陳太玄這一閉關參悟足足有百日之久,且放下不講;且說楊戩、鄧嬋玉夫婦各懷心思,到了京都城鄧九公府上,說起西方教普賢真人的事情,鄧九公也是嗟歎不已,既然闡教聖人有法旨,也隻好耐心等了機會。
鄧嬋玉在一旁奉茶,見鄧九公眉目間隱隱有憂色掩蓋不住,問了緣由;鄧九公長長歎息一聲,這才講了最近京都發生的一件驚天大事。
原來十餘日前早朝時,中原天子忽然發言宣“西方天神國使者”上殿,文武百官均驚訝間,禮部大學士李文思卻出來主持了禮儀,少時上來一正一副兩名“西方天神國使者”,卻是一對嬌滴滴美娘,分喚作阿芙羅狄忒和桑德拉。
二女進獻三寶:一為寶權杖,降龍木做杖身,托起一顆拳頭大的金剛石,有千條瑞彩;二為龍袍一件,乃是拉金為絲編織,上有各色避火避水寶珠,有十分寶氣;三位一幅江山社稷圖,筆墨倒還罷了,關鍵是居然將天神國領地統統化為中原管轄。
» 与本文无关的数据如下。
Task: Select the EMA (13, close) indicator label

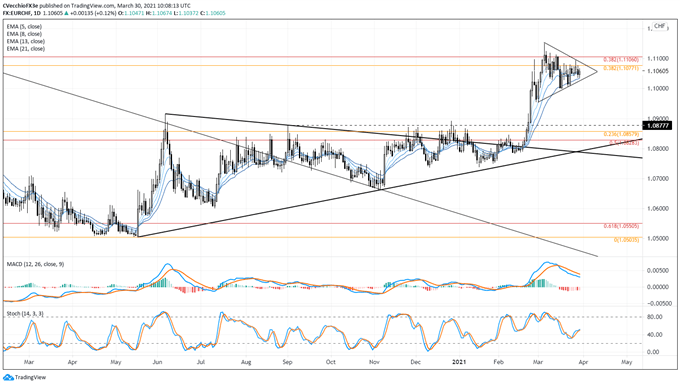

阿芙羅狄忒獻上三寶,奉了國書,言明夷希微道人拳拳之心,自此歲歲稱臣,年年進貢;天子心花怒放,雖然群臣多有質疑之聲,但大學士李文思似乎暗中得了天子首肯,一一壓下;到後來阿芙羅狄忒居然聲稱自己可為和親人質,桑德拉也一並嫁了天子;天子見阿芙羅狄忒美豔欲滴,又不似中原女子,別有風情,當場就準了。
楊戩聽到這裏,奇道:“莫非沒人懷疑這天神國使者的身份麽?”
鄧九公冷笑道:“這就是蹊蹺的地方了,賢婿還記得天神教十二正神之一的愛神維納斯麽?”
楊戩道:“陣上多有會麵,自然認得。此女不是被我軍擒拿,送入京都城了麽?”
鄧九公點頭道:“正是如此,待吾回城要細細審問時,天牢居然報上來說此女已經身亡,當時一時忽略,並未核實一番。”
鄧嬋玉聽這言語,也是奇道:“怎麽好端端的說到維納斯身上?死了就死了,有什麽幹係?”